» RECORDED INFORMATION
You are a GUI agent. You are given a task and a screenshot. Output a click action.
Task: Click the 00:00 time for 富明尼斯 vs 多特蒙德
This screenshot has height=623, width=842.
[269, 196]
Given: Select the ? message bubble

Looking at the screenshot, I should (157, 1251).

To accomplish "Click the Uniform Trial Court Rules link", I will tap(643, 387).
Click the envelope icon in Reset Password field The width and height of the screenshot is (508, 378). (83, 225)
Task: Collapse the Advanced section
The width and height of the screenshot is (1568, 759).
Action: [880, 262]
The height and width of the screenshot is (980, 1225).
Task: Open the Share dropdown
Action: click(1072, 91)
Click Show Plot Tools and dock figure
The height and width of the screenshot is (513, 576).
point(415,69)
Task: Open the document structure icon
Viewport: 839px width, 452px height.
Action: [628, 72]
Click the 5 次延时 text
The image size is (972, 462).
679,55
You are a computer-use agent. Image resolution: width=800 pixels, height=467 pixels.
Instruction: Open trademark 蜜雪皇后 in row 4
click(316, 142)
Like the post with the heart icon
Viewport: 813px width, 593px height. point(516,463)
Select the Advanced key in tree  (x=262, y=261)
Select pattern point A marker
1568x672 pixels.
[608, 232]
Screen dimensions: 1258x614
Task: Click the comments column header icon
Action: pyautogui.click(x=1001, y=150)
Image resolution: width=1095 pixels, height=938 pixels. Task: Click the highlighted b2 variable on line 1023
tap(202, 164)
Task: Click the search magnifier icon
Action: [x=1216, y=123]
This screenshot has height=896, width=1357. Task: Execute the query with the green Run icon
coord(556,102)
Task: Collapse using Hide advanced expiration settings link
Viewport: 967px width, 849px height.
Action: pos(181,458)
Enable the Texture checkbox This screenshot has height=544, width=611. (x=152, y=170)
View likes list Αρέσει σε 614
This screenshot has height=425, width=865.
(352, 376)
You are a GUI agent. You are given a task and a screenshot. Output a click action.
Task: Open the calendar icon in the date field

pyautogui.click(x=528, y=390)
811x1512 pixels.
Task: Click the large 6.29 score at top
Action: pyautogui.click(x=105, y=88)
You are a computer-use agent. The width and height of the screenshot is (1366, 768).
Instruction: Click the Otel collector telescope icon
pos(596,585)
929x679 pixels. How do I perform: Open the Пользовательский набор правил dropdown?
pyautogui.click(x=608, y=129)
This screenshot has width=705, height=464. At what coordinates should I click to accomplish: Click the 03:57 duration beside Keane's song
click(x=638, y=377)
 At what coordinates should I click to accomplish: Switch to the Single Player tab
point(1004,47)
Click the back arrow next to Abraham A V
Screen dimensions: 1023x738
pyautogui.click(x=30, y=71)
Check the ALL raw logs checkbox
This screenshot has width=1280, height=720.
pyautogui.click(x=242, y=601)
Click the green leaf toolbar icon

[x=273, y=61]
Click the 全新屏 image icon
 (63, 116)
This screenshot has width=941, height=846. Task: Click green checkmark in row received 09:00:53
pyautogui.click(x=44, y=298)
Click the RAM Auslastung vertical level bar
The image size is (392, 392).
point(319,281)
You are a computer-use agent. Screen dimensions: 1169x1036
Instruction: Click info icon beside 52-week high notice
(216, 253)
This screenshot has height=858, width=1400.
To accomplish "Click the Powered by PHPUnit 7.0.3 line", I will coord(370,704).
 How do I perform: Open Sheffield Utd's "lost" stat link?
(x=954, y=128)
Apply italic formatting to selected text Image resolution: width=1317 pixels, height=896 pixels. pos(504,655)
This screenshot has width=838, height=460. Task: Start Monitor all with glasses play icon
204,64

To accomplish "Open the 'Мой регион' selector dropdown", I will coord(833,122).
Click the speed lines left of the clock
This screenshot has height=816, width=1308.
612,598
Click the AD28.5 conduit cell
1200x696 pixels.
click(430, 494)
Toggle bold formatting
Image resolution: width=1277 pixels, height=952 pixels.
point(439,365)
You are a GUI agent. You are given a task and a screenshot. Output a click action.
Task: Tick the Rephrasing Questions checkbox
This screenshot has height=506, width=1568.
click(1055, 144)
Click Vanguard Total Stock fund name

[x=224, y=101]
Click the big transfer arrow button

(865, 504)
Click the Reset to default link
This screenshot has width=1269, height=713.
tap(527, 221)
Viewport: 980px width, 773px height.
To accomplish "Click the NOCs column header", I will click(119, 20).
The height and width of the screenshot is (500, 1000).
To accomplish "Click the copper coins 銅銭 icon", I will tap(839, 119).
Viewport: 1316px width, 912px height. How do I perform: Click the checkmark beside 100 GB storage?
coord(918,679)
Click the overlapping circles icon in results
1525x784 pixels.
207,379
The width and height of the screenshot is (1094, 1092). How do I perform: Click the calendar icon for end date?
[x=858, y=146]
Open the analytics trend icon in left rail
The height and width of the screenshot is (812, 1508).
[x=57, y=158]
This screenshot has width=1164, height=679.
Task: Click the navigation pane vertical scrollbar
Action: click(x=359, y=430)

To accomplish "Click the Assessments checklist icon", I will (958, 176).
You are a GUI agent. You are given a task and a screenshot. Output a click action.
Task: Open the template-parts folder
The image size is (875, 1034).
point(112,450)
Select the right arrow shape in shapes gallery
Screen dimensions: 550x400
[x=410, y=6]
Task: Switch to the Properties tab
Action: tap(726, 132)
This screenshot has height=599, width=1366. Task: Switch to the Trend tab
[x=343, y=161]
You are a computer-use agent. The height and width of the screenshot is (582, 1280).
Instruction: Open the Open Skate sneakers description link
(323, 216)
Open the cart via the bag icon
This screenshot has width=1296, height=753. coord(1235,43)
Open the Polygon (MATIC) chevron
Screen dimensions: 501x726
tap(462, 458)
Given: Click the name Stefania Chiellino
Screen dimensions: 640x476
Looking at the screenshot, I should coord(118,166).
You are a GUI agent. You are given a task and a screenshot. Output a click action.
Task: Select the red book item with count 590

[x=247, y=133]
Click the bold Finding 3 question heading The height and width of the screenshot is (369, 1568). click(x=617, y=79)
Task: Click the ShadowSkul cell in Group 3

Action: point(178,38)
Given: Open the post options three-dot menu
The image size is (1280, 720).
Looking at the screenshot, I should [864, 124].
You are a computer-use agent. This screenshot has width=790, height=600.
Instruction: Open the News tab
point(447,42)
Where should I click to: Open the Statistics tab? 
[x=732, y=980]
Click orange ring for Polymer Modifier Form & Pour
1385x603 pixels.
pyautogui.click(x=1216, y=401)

» EXERCISE REQUIREMENTS
Copy all lines of the records that have the string "bold" in them.

» SOLUTION FOR THIS EXERCISE
Toggle bold formatting
Click the bold Finding 3 question heading The height and width of the screenshot is (369, 1568). click(x=617, y=79)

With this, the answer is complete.